Will the Church Go Through the Tribulation?
The Millennial Reign of Christ.
Climax of the Ages.
An Introduction to Prophecy
The twentieth century opened with an atmosphere of hope. It was taught, and generally believed in Christendom, that through the preaching of the gospel conditions in the world would gradually improve until the majority would be converted, and a spiritual kingdom of God be universally established. It was also believed that at the end of time, the Lord Jesus would return in judgment to reward the righteous and condemn the wicked. There are still some who adhere to this optimistic but vain hope.
Two world wars and numerous other less extensive wars have shattered this unwarranted illusion. Today an atmosphere of crisis is almost universal; the fueling of impending disaster permeates the whole social structure of the Western World. It produces fear in the individual, doubt within the nation, suspicion among the nations and casts a sense of gloom and finality over the whole world.
These conditions should not surprise the Christian for they were predicted long ago by the prophets and apostles.
The Study of Prophecy
Bible students agree that approximately one half of the Bible is prophecy, part of it fulfilled prophecy and the remainder predictive prophecy. It is in this second aspect that we are here concerned. In the study of predictive prophecy there are certain terms which should be understood, especially in their relationship the one to the other.
For the present let us consider four of these important terms: “Times,” “The latter times,” “The last days,” and “The last time.”

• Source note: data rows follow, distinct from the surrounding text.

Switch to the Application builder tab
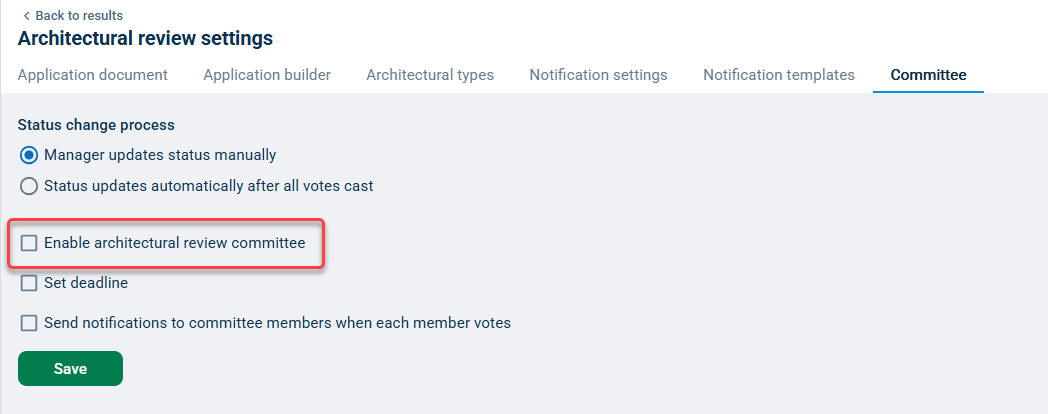The height and width of the screenshot is (414, 1048). (x=267, y=75)
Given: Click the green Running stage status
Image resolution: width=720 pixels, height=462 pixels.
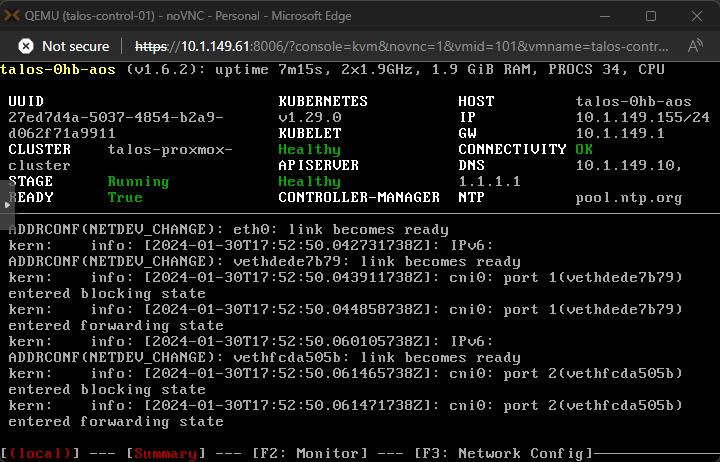Looking at the screenshot, I should tap(138, 182).
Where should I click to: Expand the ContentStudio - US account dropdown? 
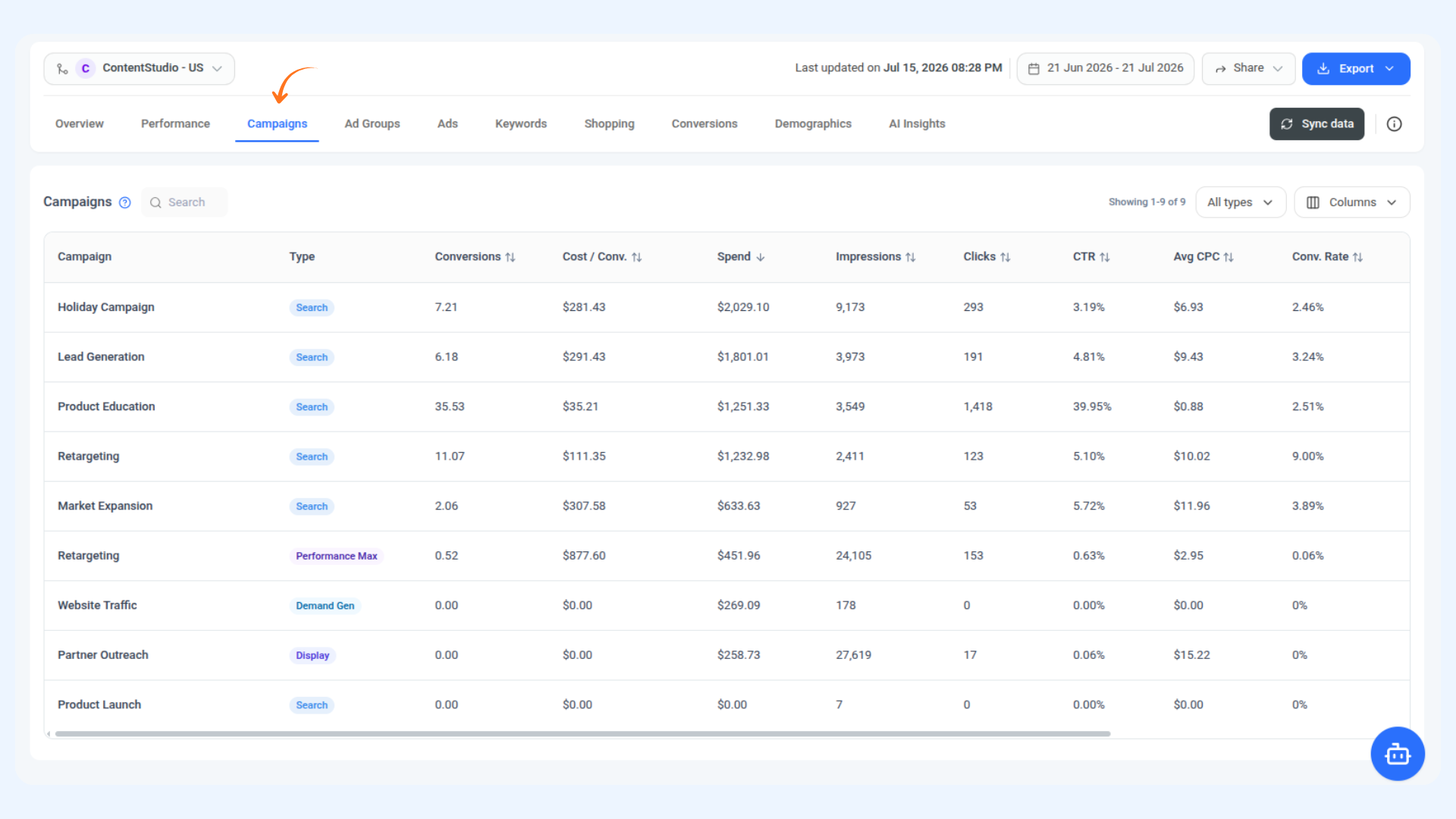pyautogui.click(x=139, y=68)
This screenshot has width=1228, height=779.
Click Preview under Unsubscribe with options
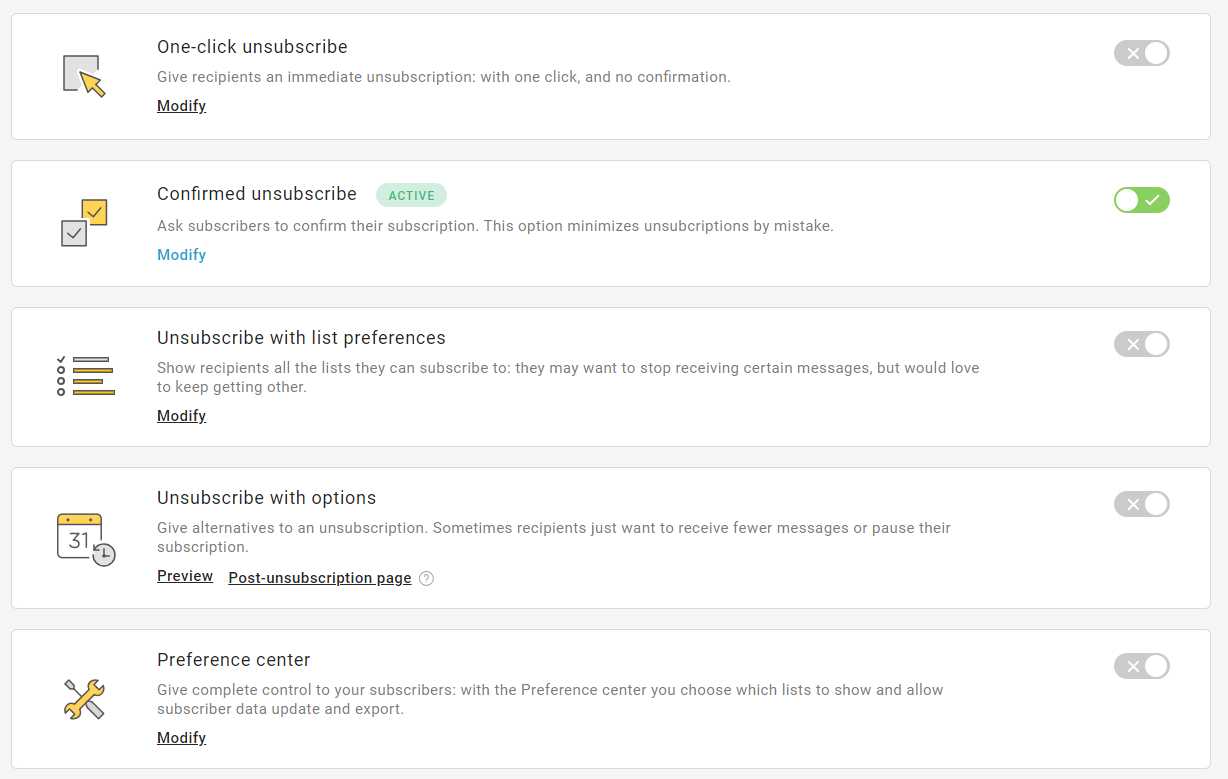click(x=185, y=576)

Times (1 Pet. 1:20): The N.T. renders this verse, “Christ … has been manifested at the end of time for your sakes.” Christ came in bodily form at the end of the various periods of time. “When the fulness of time had come, God sent forth His Son, made of a woman, made under the law” (Gal. 4:4). These times may be considered as the different periods during which God dealt with man under diverse methods of administration: innocence, conscience, self-government, promises and law. During this present time, the last before “the great and terrible Day of the Lord” (Mal. 4:5), He administers the affairs of man in grace. This is the day of grace, the day of salvation; it is the day in which God has given the full revelation of Himself in Christ.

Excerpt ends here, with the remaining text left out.